**Document passage:**
※

# Workout Routine, Advice?



## Rlkirkland (Apr 17, 2014)

started a new routine last week. I want to know what I should do or change by the people more experienced then myself. I only have a bench and dumbbells at the moment. my routine is as follows 

Day 1

Exercise 1
Bench Press (Sets: 5, Reps: 5
Exercise 2
Close-Grip Bench Press (Sets: 5, Reps: 5) 
Exercise 3
Rolling Dumbbell Extensions (Sets: 3, Reps: 12)
Exercise 4
Dumbbell Floor Press's (Sets: 3, Reps: 8)
Exercise 5
Sledgehammer and tire (20 minutes)

Day 2

Exercise 1
Squats (Sets: 4, Reps: 8, Rest: 30 Seconds)
Exercise 2
Alternating Lunges (Sets 5, Reps: 8, each side)

※

**Provided records:**
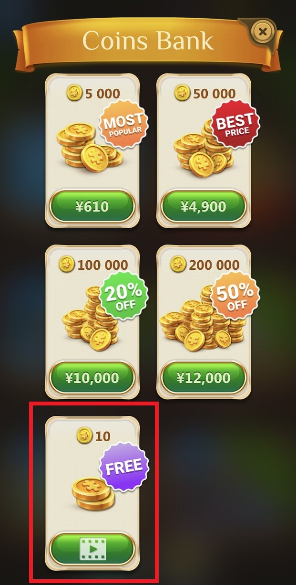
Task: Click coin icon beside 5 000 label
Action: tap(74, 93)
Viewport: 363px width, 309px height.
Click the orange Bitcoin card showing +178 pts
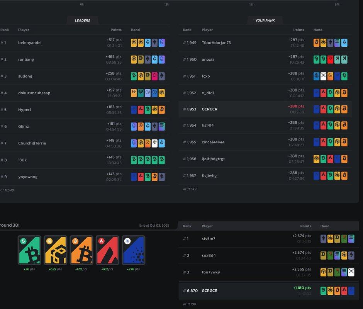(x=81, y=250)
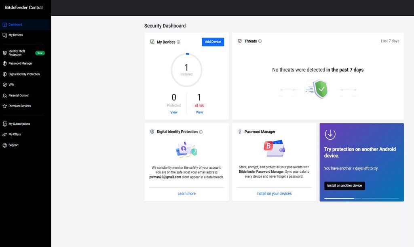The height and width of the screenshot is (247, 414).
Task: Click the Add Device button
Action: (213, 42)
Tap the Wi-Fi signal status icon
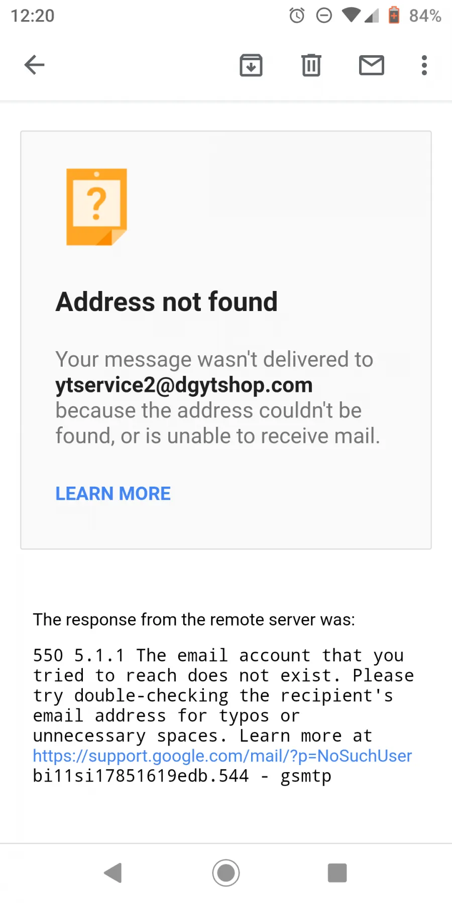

※

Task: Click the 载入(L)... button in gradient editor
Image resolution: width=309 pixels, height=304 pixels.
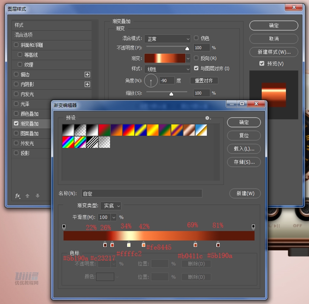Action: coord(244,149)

※

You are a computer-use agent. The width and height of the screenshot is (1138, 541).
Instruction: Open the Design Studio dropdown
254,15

※

**What you will do:**
1/ Answer these questions about the workout routine thread:
(a) What equipment does the poster say they have at the moment?
(b) How many sets and reps of Squats are listed for Day 2, and how long is the rest?
(c) How long is the Sledgehammer and tire exercise?
2/ Please copy the part of the workout routine thread starting with "## Rlkirkland (Apr" and going on through "3, Reps: 8)", word for word.
The records stand apart from the workout routine thread and are separate material.

**Exercise answers:**
1/
(a) Only a bench and dumbbells.
(b) 4 sets of 8 reps, with 30 seconds of rest.
(c) 20 minutes.

2/
## Rlkirkland (Apr 17, 2014)

started a new routine last week. I want to know what I should do or change by the people more experienced then myself. I only have a bench and dumbbells at the moment. my routine is as follows 

Day 1

Exercise 1
Bench Press (Sets: 5, Reps: 5
Exercise 2
Close-Grip Bench Press (Sets: 5, Reps: 5) 
Exercise 3
Rolling Dumbbell Extensions (Sets: 3, Reps: 12)
Exercise 4
Dumbbell Floor Press's (Sets: 3, Reps: 8)